Tuesday, May 08, 2012

When did I become the "policy" and "process discipline" guy?

When I started in this business (information technology in general, and information security in particular) I was the guy irritated by all the policy and process. The one who just wanted to get things done. The one who thought policy, and process, mostly got in the way.

In many ways I still think that.

All too often, organizations fall back on policy and process rather than thinking, or accomplishing something. People become so captured by the process, that they forget that there is a mission, and a goal, and a task that the process is intended to service; and the process becomes the mission itself.

Then all of a sudden, you're measuring your compliance to the process, and your progress in completing the process; rather than your success in meeting your goals, and furthering the mission; and your organization is failing, but you can't tell why, because your metrics indicate you're extremely successful...

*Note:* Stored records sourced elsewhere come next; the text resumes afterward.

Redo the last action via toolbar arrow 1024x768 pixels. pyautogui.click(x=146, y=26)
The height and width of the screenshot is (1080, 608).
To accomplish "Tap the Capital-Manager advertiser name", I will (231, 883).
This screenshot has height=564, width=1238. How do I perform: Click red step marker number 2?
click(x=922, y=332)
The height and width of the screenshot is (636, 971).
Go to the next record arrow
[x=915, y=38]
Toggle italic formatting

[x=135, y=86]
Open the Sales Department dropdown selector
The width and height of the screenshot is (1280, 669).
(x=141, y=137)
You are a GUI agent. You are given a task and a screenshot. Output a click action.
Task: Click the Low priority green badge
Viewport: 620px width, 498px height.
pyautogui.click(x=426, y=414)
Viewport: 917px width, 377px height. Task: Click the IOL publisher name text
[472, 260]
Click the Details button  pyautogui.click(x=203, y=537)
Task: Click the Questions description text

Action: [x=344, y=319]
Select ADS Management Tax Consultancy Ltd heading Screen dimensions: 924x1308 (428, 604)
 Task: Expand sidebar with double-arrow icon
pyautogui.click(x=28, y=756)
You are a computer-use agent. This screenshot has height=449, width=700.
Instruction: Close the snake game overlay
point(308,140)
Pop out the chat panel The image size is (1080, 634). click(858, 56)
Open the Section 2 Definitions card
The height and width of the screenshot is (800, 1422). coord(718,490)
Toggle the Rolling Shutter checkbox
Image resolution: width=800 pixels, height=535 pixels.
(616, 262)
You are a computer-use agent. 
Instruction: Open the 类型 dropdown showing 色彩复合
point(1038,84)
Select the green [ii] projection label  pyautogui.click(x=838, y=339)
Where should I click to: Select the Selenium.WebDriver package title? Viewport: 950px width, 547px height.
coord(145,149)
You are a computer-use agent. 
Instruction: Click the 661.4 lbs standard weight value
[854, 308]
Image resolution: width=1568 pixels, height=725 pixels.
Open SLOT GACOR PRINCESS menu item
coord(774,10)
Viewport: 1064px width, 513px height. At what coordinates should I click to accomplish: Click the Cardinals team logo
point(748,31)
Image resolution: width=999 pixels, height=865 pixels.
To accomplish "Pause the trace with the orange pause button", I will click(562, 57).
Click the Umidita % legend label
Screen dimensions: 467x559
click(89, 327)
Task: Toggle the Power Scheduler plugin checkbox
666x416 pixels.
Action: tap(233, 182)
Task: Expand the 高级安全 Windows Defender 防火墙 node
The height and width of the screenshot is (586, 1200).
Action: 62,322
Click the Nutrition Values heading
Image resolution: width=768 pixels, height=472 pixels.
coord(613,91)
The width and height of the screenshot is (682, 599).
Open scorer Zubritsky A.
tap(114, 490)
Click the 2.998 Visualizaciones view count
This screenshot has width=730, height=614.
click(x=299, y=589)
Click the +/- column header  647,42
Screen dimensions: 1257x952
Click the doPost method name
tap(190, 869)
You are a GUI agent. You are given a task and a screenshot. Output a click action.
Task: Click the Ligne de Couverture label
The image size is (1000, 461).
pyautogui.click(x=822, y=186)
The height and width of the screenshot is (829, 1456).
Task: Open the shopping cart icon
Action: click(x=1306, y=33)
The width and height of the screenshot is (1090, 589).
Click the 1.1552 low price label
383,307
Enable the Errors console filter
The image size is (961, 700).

...And you are extremely successful... in following the process.

It is a universal maxim of professional analysis (whether it be business analysis, process analysis, or security analysis) that you will get what you measure.

People will respond to their incentives, and if their incentives depend on meeting a metric, they WILL make sure they meet that metric (if it's possible anyway).

Even if there are no formal incentives, goals, targets etc... When something is being reported on, and someone who matters is looking at those reports, people will make sure those reports look good.

You get what you measure.

So, I have spent a large part of my career warning people, and organizations, against letting the process become the mission; and particularly against managing to metrics.

I believe that entirely.

HOWEVER...

Policy is important.

Process is important.

Process discipline is important.

Controls are important.

Documentation is REALLY important.

The further I get in my career, the more I realize how true this is... While never diminishing what I said earlier about process and metric capture being a problem; I see more and more that without process, and policy, and  documentation, and metrics...

You simply have no idea what you are doing, or why

Maybe being a pilot has something to do with it. Pilots are among the ultimate in process people, and in process discipline. At least good pilots are.

If you intend to survive very long as a pilot, you learn to do the same thing, the same way, first time, every time (at least once the process is set); leaving room only for changes necessary to your environment, or to improve your processes after EXTENSIVE validation, testing, and training on them.

Doctors are the same way.

There are many things in the military that are the same way.

Anything that presents a strong degree of stress, and a major risk that must be controlled, will exhibit the same pattern.

Why?

Because when you are put under stress, you WILL revert to what you have ingrained (or trained, or repeated, or become used to, depending on how formal you are and how much repetition there has been).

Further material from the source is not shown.